Segundo Capelli, o Programa Amazônia Mais Segura será lançado nos próximos dias, “em sintonia com diretrizes do Cofa”. A ideia é articular ações da Polícia Federal (PF), da Força Nacional de Segurança (FNS), do Ibama e das Forças Armadas, com ampliação de efetivos, construção de novas bases “terrestres e fluviais” e investimentos em “soluções tecnológicas”.

O objetivo, segundo Capelli, é que “o Estado brasileiro retome o controle efetivo de toda a região, combatendo as ilegalidades que proliferaram na região, desde o garimpo ilegal e o desmatamento, até a presença de organizações criminosas, que antes eram realidade apenas nos grandes centros”.

REDD+

Formado, em 2008, com doações de R$ 3,2 bilhões da Noruega e de R$ 200 milhões da Alemanha, o Fundo Amazônia é uma iniciativa pioneira de REDD+, instrumento desenvolvido pela Convenção-Quadro das Nações Unidas sobre Mudança do Clima (UNFCCC, na sigla em inglês) para recompensar financeiramente países em desenvolvimento pela redução de emissões de gases do efeito estufa associadas ao desflorestamento.

Até 2018, 103 projetos, com valor total de R$ 1,860 bilhão, foram aprovados pelo BNDES, dos quais R$ 1,512 bilhão foram liberados. Com a análise de novos pedidos paralisada, os desembolsos para os projetos aprovados ficaram em R$ 117 milhões em 2021, ante R$ 131 milhões, em 2020. Em 2022, foram liberados R$ 54,7 milhões, no acumulado até agosto, conforme dados dos informes da carteira do Fundo Amazônia, publicados na internet.

Atualmente, o Fundo Amazônia tem em torno de R$ 3,7 bilhões. Segundo a ministra Marina, pelas regras do fundo, diante da redução, já efetivada, de emissões de gases do efeito estufa por causa da moderação do desmatamento, da ordem de 3 bilhões de toneladas de dióxido de carbono (CO2), seria possível captar até US$ 15 bilhões em doações. Como o desmatamento aumentou durante o governo Bolsonaro, a redução de emissões foi menor, reduzindo também o potencial de captação de doações.
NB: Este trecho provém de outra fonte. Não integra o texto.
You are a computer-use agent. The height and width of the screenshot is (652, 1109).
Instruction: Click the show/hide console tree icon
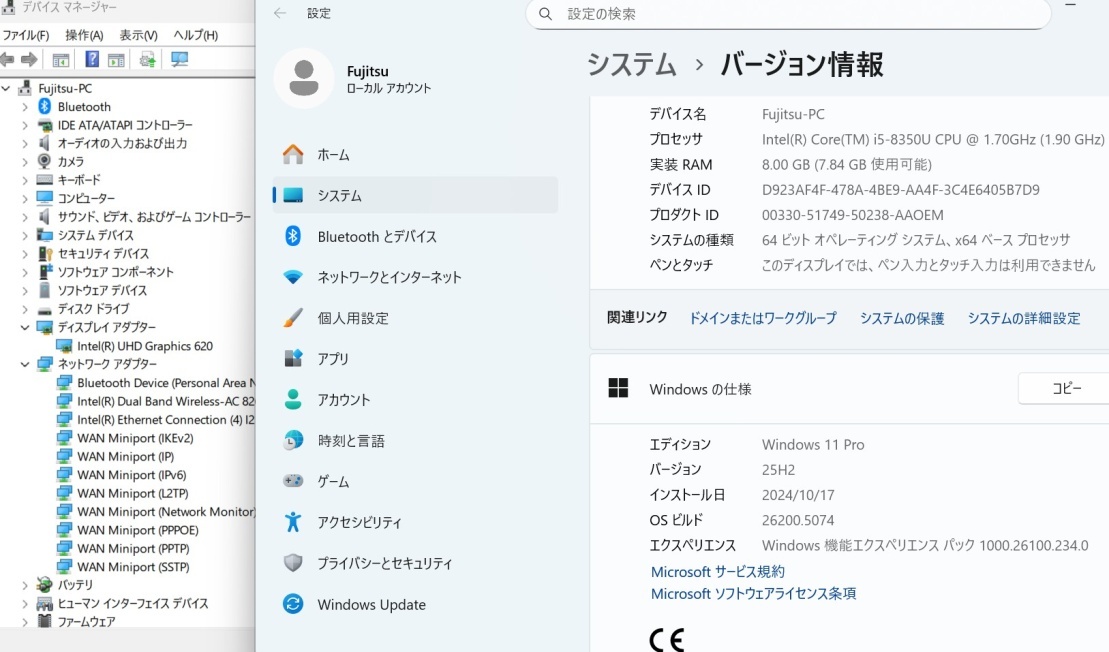click(60, 59)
Logo após a confirmação da eleição de Lula nas eleições de outubro passado, o governo da Noruega já havia sinalizado com a retomada do Fundo Amazônia. Em seguida, a Alemanha formalizou mais uma doação, de 35 milhões de euros. A doação alemã, feita pelo KfW, o banco de desenvolvimento do país europeu, foi firmada em contrato em dezembro, ainda com a gestão do BNDES sob o governo Bolsonaro.

Novas doações

A ministra Marina anunciou também que o governo federal teve sinalizações, por parte da França, da Espanha e da União Europeia (UE), de interesse em fazer novas doações para o Fundo Amazônia.

No início do ano, o Reino Unido já havia sinalizado com a possibilidade de fazer uma doação. Na última sexta-feira, 10, o governo dos Estados Unidos anunciou, sem revelar valores, que também fará uma doação, após a reunião bilateral entre o presidente Lula e seu colega americano, Joe Biden. Nos bastidores, os valores aventados para uma primeira doação dos Estados Unidos, de US$ 50 milhões, foram considerados abaixo do esperado.
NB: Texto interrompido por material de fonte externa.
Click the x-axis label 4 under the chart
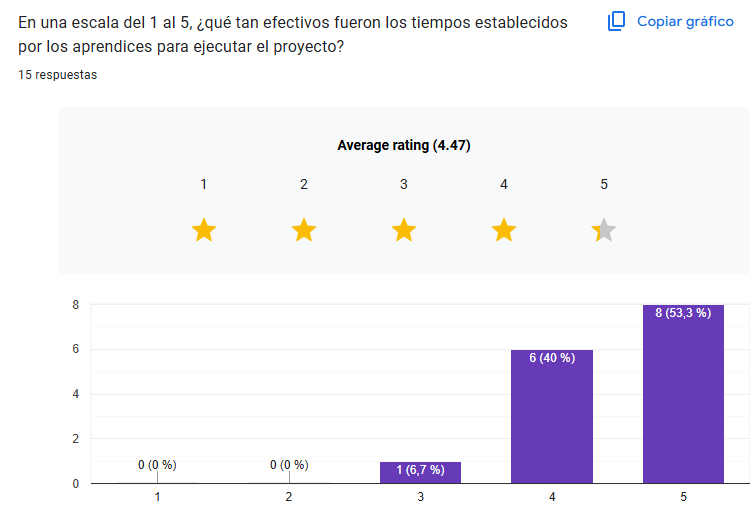 click(x=552, y=497)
Marina minimizou o fato de que os Estados Unidos não anunciaram valores ainda. Segundo Marina, essa definição passa, em parte, pelo Congresso americano. A ministra lembrou que o assessor especial da Presidência dos Estados Unidos para as mudanças climáticas, John Kerry, virá ao Brasil no próximo dia 27, mas disse não saber se, durante a visita, será formalizado um valor para o Fundo Amazônia.